Poultry and poultry products in Singapore are safe for consumption, said AVA in a media release.
It added that Kelantan is not an approved source for poultry and eggs, and that Singapore allows the import of poultry and eggs only from the disease-free zones in Malaysia - Johor, Malacca, Negri Sembilan, Selangor and Perak.
AVA added that it will continue to work closely with Malaysia's Department of Veterinary Services to ensure that the poultry and eggs imported do not compromise public or animal health.
The authority added that Singapore has stepped up its existing measures against bird flu in response to the Kelantan outbreak.
Surveillance and inspections at the points of entry have been increased, and local poultry farms have been asked to beef up their biosecurity measures.
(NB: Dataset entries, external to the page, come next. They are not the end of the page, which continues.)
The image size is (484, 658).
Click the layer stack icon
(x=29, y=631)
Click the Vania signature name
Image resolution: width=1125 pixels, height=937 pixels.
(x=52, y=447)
These include disallowing non-essential visits to the farms, as well as ensuring that their "bird-proofing" measures are intact, AVA said.
An AVA officer inspecting imported live poultry arriving at Tuas Checkpoint. (Photo: Rachel Phua)
It added that while Singapore is free from bird flu, AVA will continue to monitor the situation and work with stakeholders to prevent the virus from spreading to Singapore.
Earlier on Thursday, Malaysia reported that the outbreak in Kelantan has been contained and that the virus had not spread to humans.
KEEPING BIRD FLU OUT OF SINGAPORE
Singapore imports about 35 per cent of its chicken and 93 per cent of its ducks from Malaysia, said AVA, adding that 76 per cent of its eggs come from Malaysia and local farms account for the remaining 24 per cent of its egg supply.
AVA noted that while Singapore is free from bird flu, it is endemic in the region.
Existing measures against the virus include source accreditation, import control, routine inspection and surveillance at points of entry, local farms, poultry slaughterhouses and pet shops, AVA said.
(Photo: Rachel Phua)
There are also regular checks on migratory birds as well as common ones such as crows, mynas and pigeons, and free-roaming chickens are also monitored.